Ja, denn die Seuchenbekämpfung hat Vorrang, heißt es von Kreisseite. Noch sind nicht alle Landeigentümer oder Landnutzer in die Pläne eingeweiht, Abstimmungen laufen noch. Für die Information der Grundstückseigentümer ist die vom Freistaat beauftragte List GmbH zuständig. Die Stadt Bernstadt, zu der Dittersbach gehört, hat inzwischen schon eine erste Information von der List erhalten und sie auf der Internetseite eingestellt. Der Landkreis will selbst auch über das Vorhaben informieren und so Klarheit schaffen - vor allem bei den Landwirtschaftsbetrieben. Mit dem weiteren Zaunbau ist wohl erst im Herbst zu rechnen.
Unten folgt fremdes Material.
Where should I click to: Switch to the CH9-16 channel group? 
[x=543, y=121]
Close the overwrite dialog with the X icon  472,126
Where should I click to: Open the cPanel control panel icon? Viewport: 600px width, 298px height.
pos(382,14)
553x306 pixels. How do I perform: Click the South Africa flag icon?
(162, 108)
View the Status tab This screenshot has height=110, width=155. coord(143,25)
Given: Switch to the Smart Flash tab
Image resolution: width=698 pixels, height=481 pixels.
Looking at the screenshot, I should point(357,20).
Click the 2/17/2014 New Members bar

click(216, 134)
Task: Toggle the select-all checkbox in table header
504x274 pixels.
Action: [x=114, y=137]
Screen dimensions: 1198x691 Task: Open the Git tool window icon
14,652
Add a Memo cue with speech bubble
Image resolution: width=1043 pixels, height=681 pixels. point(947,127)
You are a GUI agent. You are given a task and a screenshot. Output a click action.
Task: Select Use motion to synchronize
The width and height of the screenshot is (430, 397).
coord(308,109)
Wer bezahlt das eigentlich alles?
Den Zaun plant und baut der Freistaat. Er bietet zudem über den Landesjagdverband auch Unterstützung für Jagden an. Dafür müssen die jeweiligen Jagdleiter ihren Bedarf konkret anmelden - je nachdem, ob Technik, Organisatorisches oder personelle Verstärkung gewünscht ist. Kreis-ASP-Experte Udo Mann macht aber deutlich, dass es eine Verstetigung dieser Unterstützung brauche, um dann auch den Schutzkorridor in den nächsten Jahren weitgehend wildschweinfrei zu halten. Vielen Betroffenen - und bei 120 Jagdrevieren, die allein im Landkreis in dieser Schutzzone liegen - brennt aber noch etwas anderes auf den Nägeln: Erhalten sie einen Pachterlass oder Streckenausgleich oder Ausgleich für ihre Jagden, weil sich Wildfleisch ja kaum noch vermarkten lässt, der Aufwand aber höher ist?
Kritik: Kein Verhältnis von Aufwand und Nutzen
So einleuchtend die Idee mit der Pufferzone ist - sie hat Schwachstellen. Das sind vor allem die Stellen, wo der Zaun für Straßen oder Wege unterbrochen werden muss. Hans-Dietmar Dohrmann ist zudem skeptisch, ob denn die Abschirmung gen Osten überhaupt noch sinnvoll ist, wenn infizierte Schweine längst weiter im Landesinneren gefunden wurden und ja auch wieder zurück, nach Osten, wandern können. Den Schweinehaltern im Kreis Görlitz jedenfalls bringen zwei Zäune und ein Schutzkorridor nichts. Sie liegen weiterhin im Seuchengebiet und können ihr Fleisch und ihre Tiere nur sehr eingeschränkt vermarkten.